▸ **What the task asks**
Write out exactly the lines below starting at the one containing "Instruction: Click the" and ending at the one containing "Expand the Halo, Andi Rahmad user dropdown". Omit every picture.

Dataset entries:
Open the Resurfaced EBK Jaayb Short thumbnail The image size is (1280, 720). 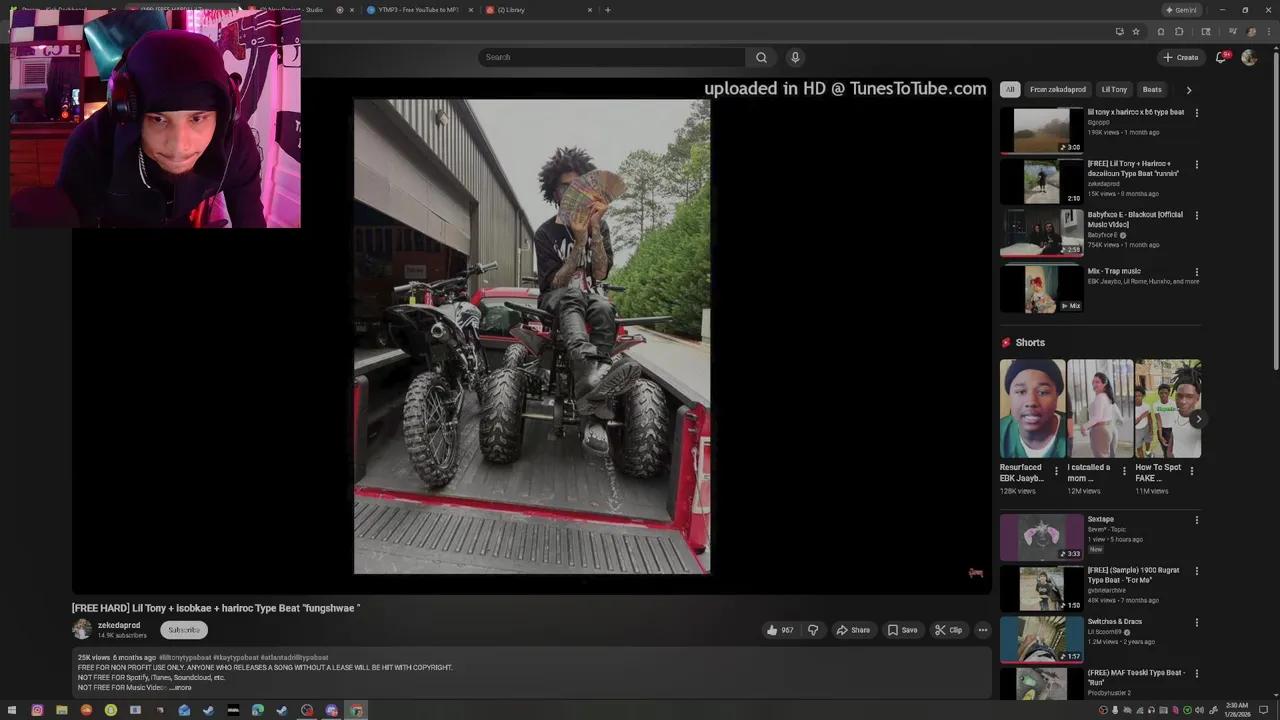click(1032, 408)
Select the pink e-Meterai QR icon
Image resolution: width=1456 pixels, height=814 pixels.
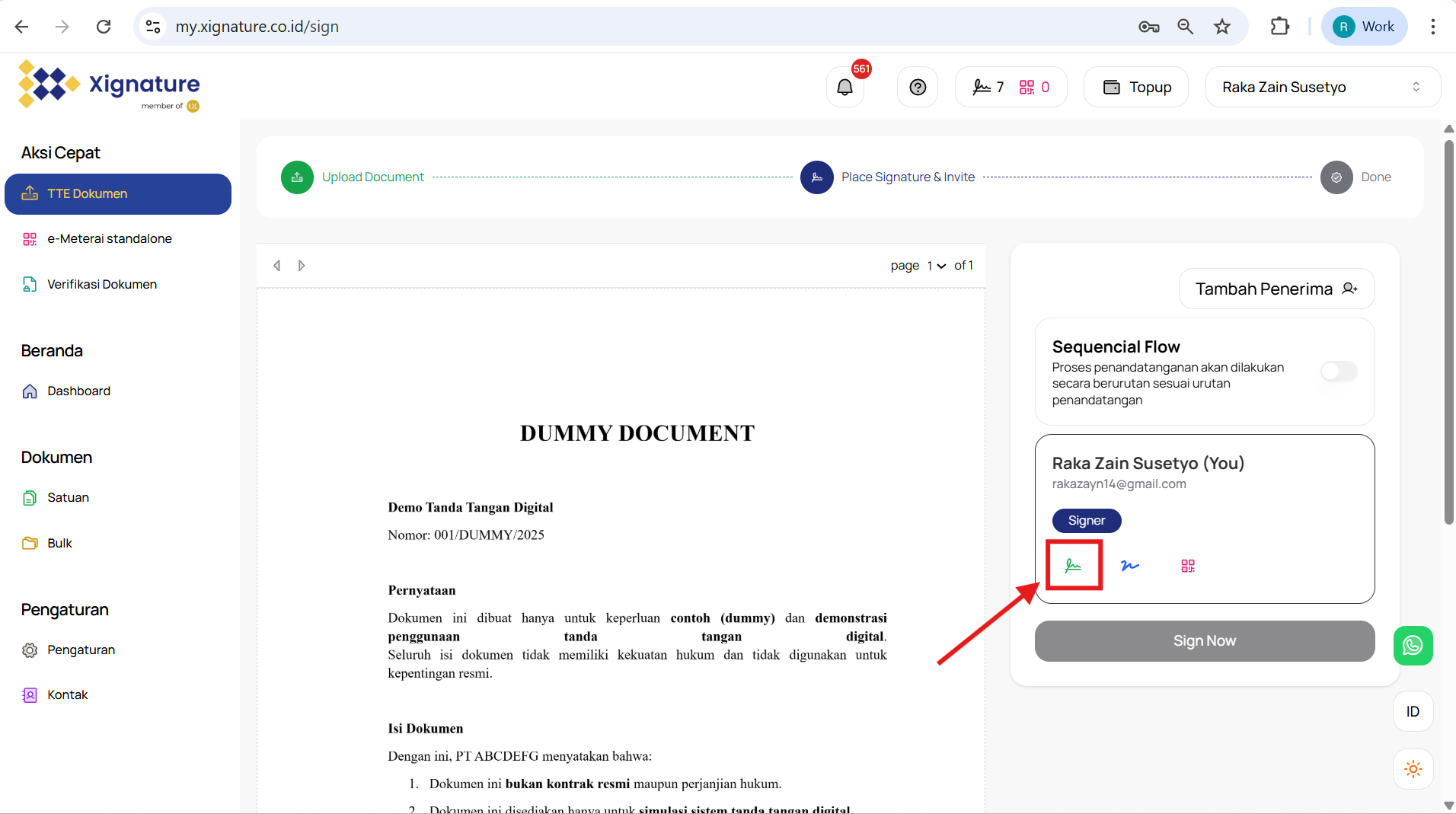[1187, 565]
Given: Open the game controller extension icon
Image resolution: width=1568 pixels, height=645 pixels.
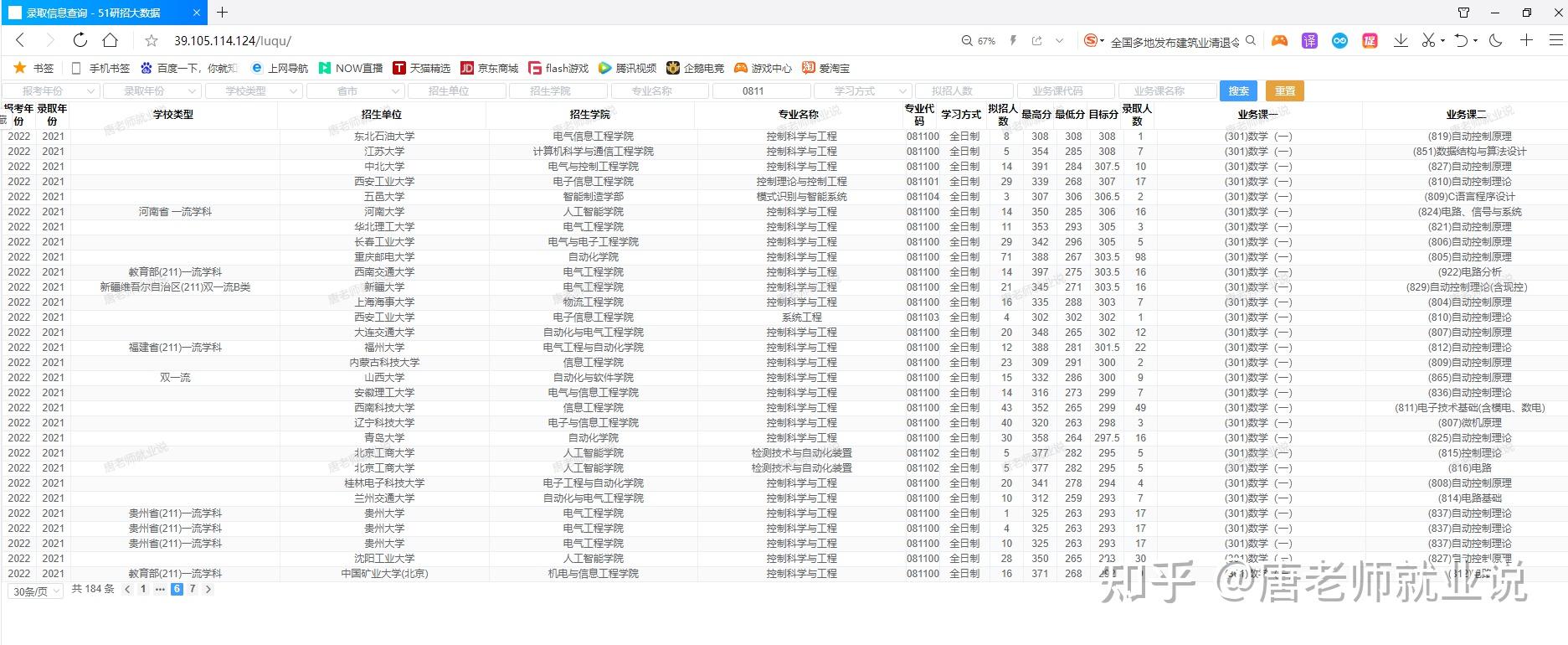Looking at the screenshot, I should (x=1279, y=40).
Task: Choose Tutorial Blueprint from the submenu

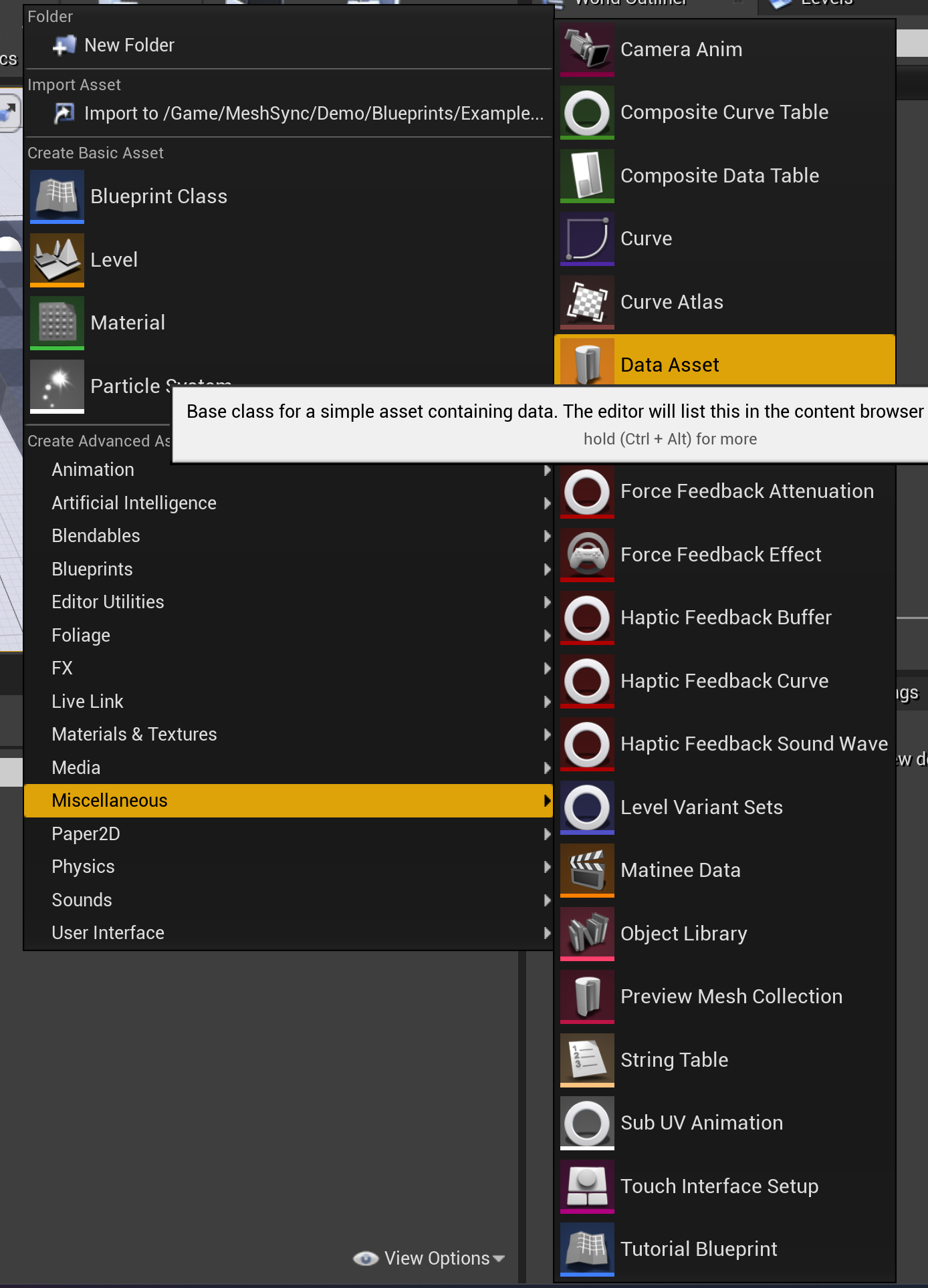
* * *
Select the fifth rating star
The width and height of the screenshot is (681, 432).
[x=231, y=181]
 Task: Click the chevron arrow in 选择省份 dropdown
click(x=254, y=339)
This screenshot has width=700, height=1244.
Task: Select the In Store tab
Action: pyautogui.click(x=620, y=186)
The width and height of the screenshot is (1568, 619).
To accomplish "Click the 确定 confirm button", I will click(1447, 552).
...
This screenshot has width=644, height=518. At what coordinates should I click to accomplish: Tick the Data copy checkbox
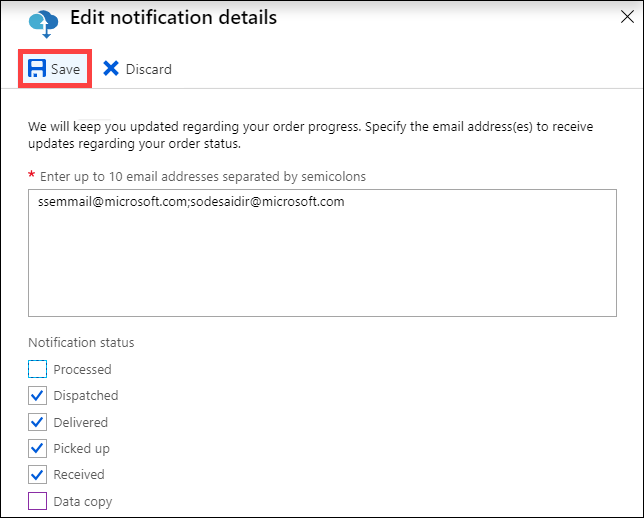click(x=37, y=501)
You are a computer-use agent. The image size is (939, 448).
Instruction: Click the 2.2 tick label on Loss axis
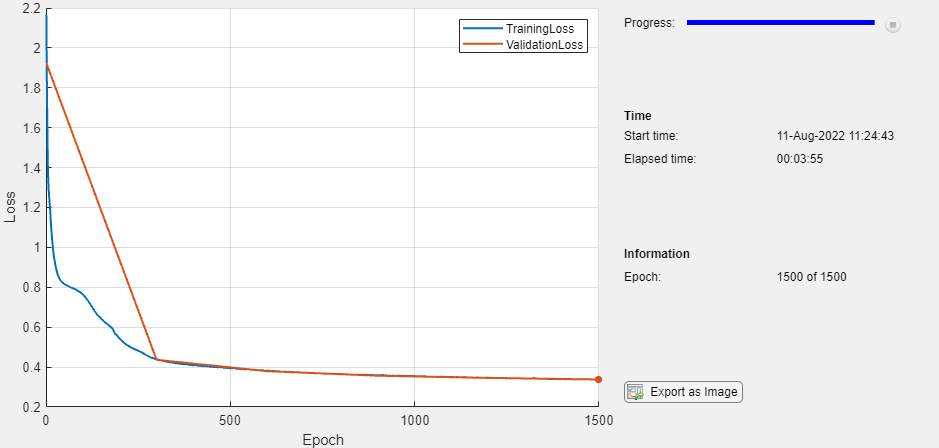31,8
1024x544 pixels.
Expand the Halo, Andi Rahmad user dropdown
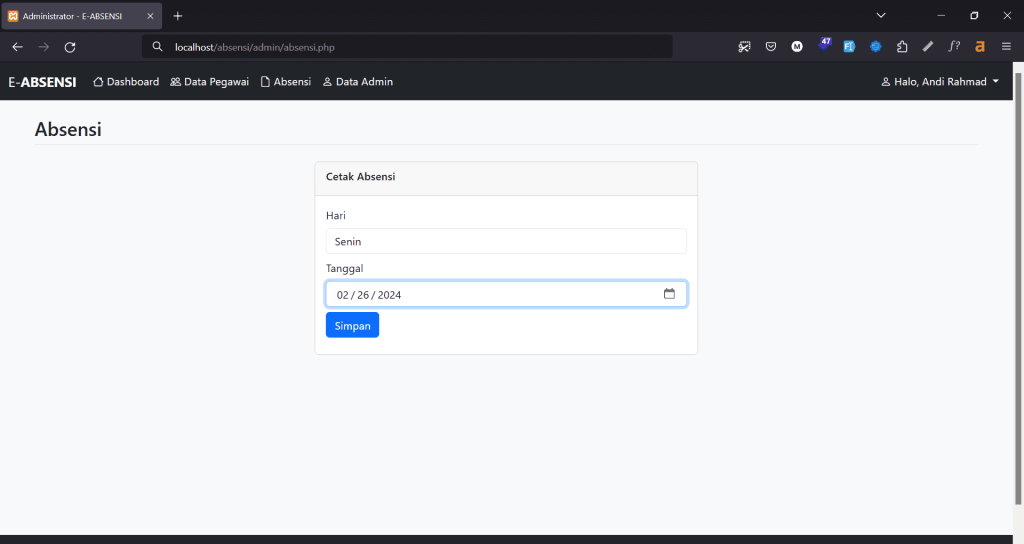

▸ **Exercise solution**
Instruction: Click the 2.2 tick label on Loss axis
31,8
1024x544 pixels.
Expand the Halo, Andi Rahmad user dropdown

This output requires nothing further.